PROMPT: In the material below, find the line containing "The height and" and output it and all lines after it exactly, through the last one, without the pictures.

PROVIDED ENTRIES:
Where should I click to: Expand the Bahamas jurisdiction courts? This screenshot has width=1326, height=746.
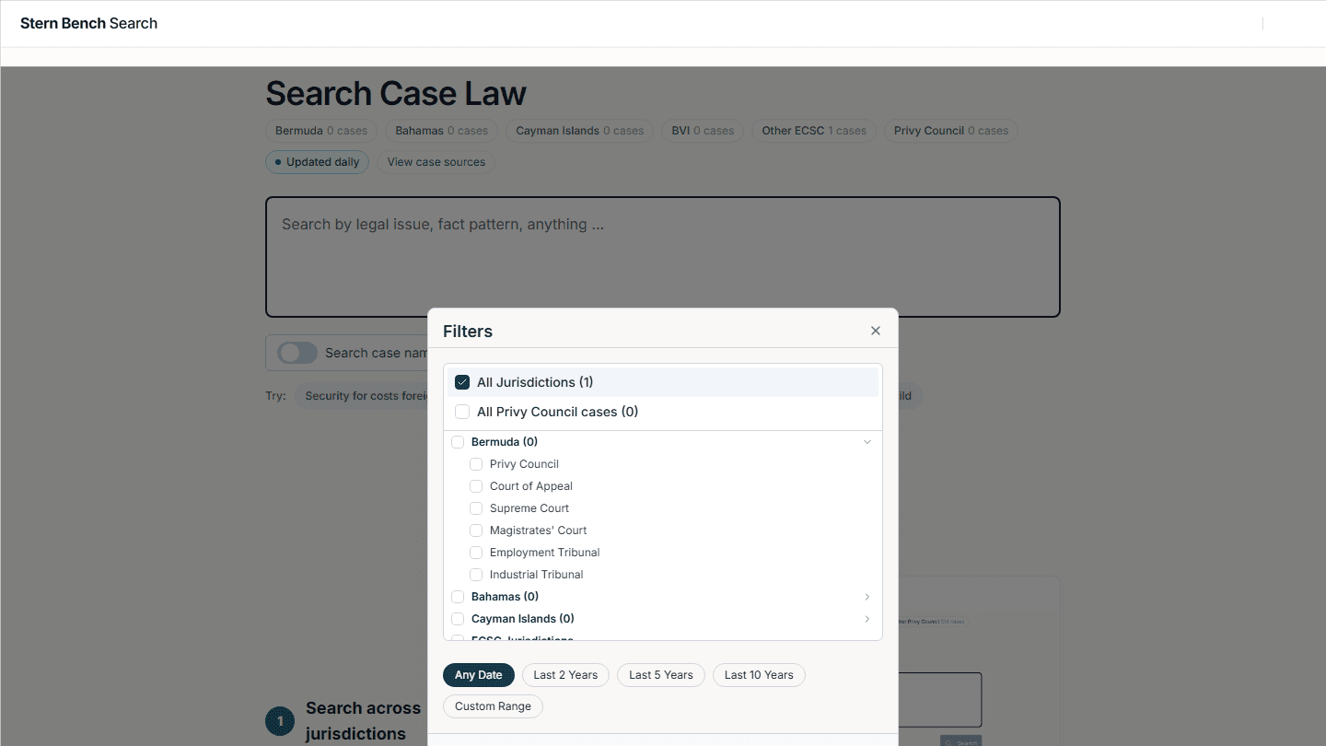tap(866, 597)
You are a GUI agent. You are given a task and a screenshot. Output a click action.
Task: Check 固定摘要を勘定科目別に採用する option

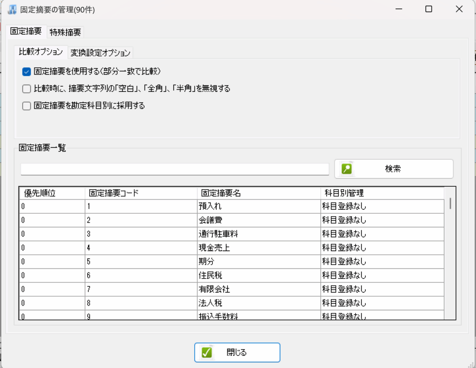(x=26, y=106)
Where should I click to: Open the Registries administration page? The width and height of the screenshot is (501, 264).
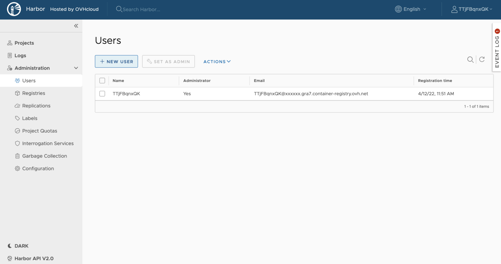point(33,93)
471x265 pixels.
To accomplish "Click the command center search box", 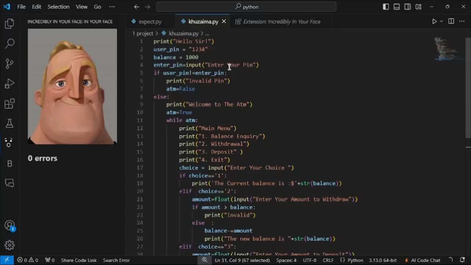I will point(246,7).
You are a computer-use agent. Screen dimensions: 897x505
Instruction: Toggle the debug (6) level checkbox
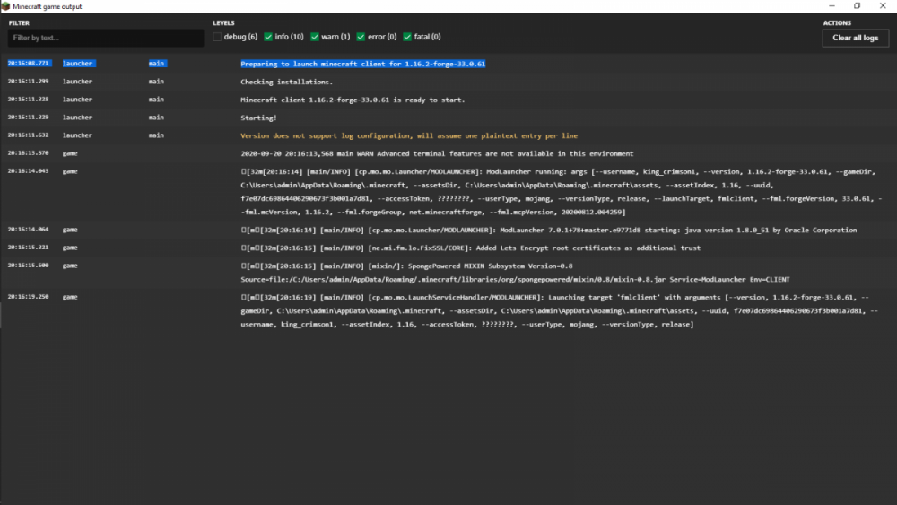pos(218,37)
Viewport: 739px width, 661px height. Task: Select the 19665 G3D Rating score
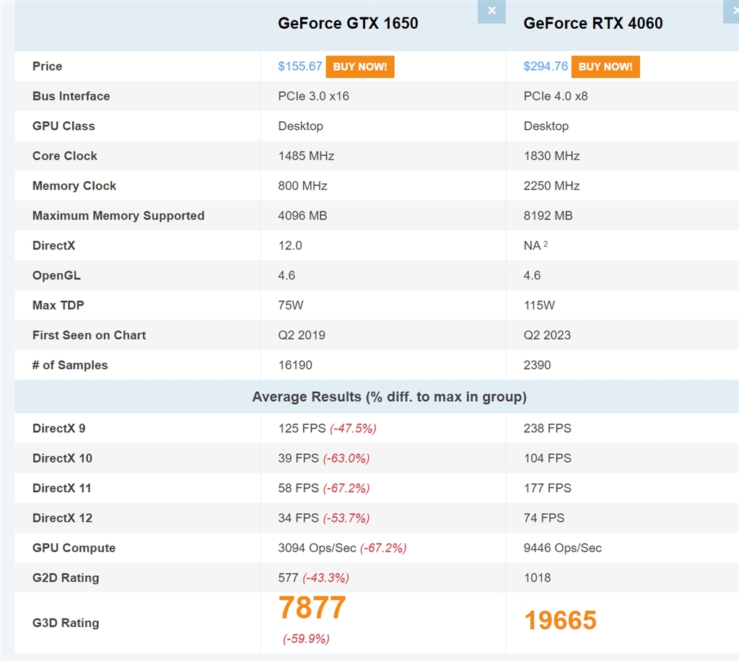[x=560, y=620]
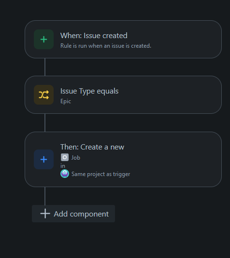The width and height of the screenshot is (230, 258).
Task: Click the Epic value in the condition
Action: click(x=66, y=101)

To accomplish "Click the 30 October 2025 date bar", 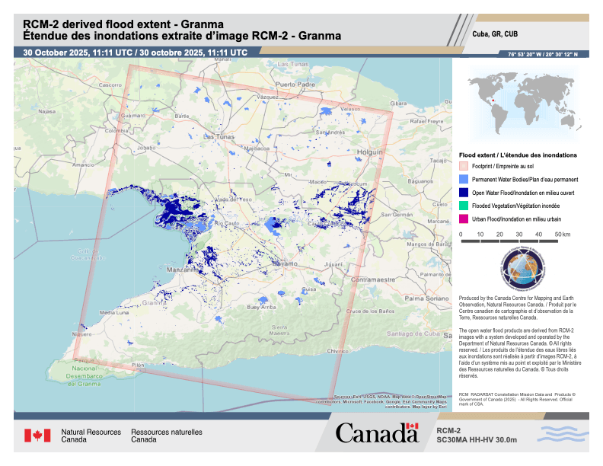I will click(x=135, y=53).
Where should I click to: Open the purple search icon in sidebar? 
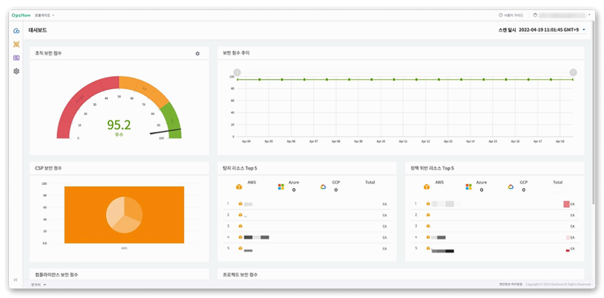pyautogui.click(x=16, y=58)
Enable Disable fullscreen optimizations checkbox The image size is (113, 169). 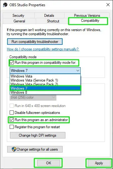pos(12,113)
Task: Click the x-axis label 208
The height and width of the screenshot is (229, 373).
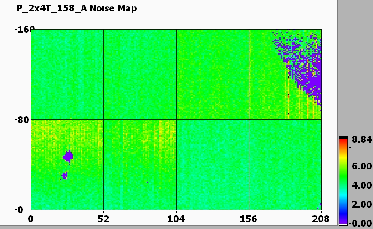Action: coord(321,219)
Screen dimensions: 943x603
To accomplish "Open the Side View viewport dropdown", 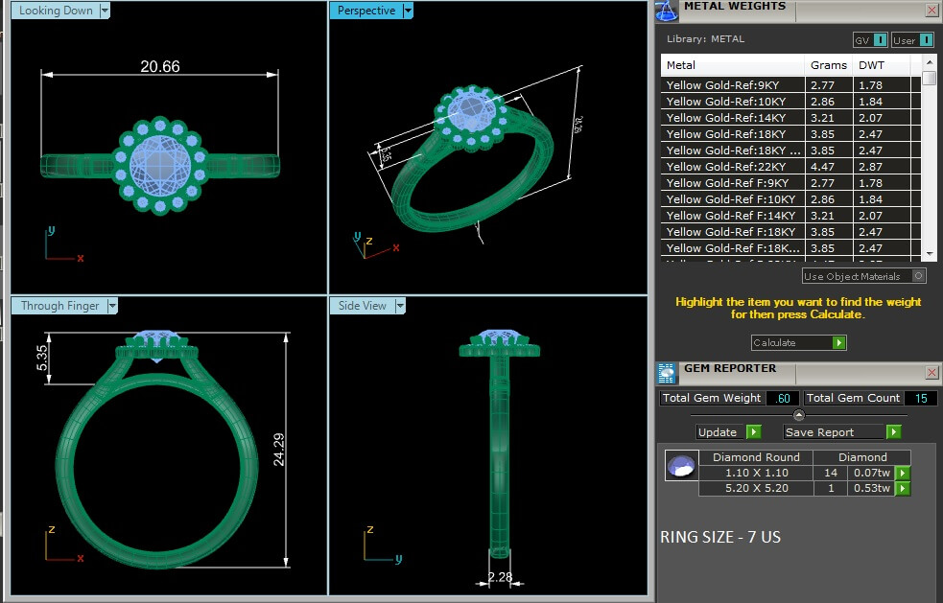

EXERCISE RESULT:
The height and width of the screenshot is (229, 373).
Action: coord(321,219)
Screen dimensions: 943x603
To accomplish "Open the Side View viewport dropdown", 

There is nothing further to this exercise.